AI use cases: How genAI summaries are boosting Daily Maverick’s readership

2023-09-29. Examples of how news organisations are employing generative AI are emerging daily and news summaries offer a useful, relatively non-contentious entry point. Here’s how South Africa’s Daily Maverick went about offering readers short versions of their top stories.

by Lucinda Jordaan | September 29, 2023

Recently, a new report, Generating Change: A global survey of what news organisations are doing with AI, gave a strong overview of news organisations’ engagement with AI and associated tech.

The comprehensive survey of more than 100 news organisations from 46 countries was led by Professor Charlie Beckett and Mira Yaseen from the JournalismAI initiative at the London School of Economics and Political Science (LSE).
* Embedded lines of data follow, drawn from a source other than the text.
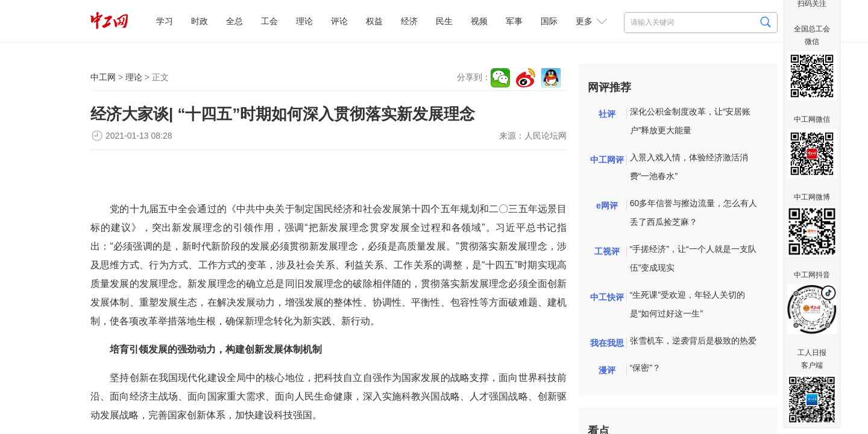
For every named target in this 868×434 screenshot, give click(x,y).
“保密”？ (645, 368)
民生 (444, 21)
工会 (269, 21)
The survey found that, despite fear and pessimism, more newsrooms the world over were experimenting and using AI than not: about 75% of the respondents were using AI in at least one of the areas, in various ways; 80% cited four primary applications for future AI integration; and 85% of respondents had experimented with genAI for tasks such as writing summaries and generating headlines.

SEE ALSO: Six Steps Towards an AI strategy for news – and other findings from Generating Change report

The Daily Maverick, an independent South African digital news organisation, has been experimenting with reader engagement since late 2022, boosted by an innovation grant from the Google News Initiative.

By the time ChatGPT launched in November 2022, the publisher had already settled on OpenAI “as the provider with the most accurate summaries, says co-founder and CEO, Styli Charalambous.

The result is Daily Maverick Summaries – an AI-generated summation – including a headline and one-paragraph synopsis.

Feedback, says Charamboulos, has been so good that they’re now planning to offer it as the default option in the app and the homepage.

WAN-IFRA asked Charalambous 5 questions about this genAI journey.

  • How long did it take to test and implement?

We had to build the integration to our CMS and the new front-end to deliver the summaries, and incorporate new editing processes to ensure the accuracy of the content. The best prompts that returned the most useable summaries also took a lot of back and forth.

It took about six months to get a workable solution to test, and it has been iterated a few times, especially as new versions of OpenAI’s LLM have been released that required tweaking of prompts and some technical backend updates.

  • Any lessons for others keen to try?

Since we began this project so many AI tools have exploded on the scene, that I’d recommend figuring out which works best for the specific function/process you want to improve. Are you looking to improve a process (get more efficient) or create a new product/service (explore a new territory)?

It helps to look at journalism as a value chain (from ideation, creation, editing, production, publishing, content marketing, reader revenue, etc) to see which part of the process you want AI to help you get better at. 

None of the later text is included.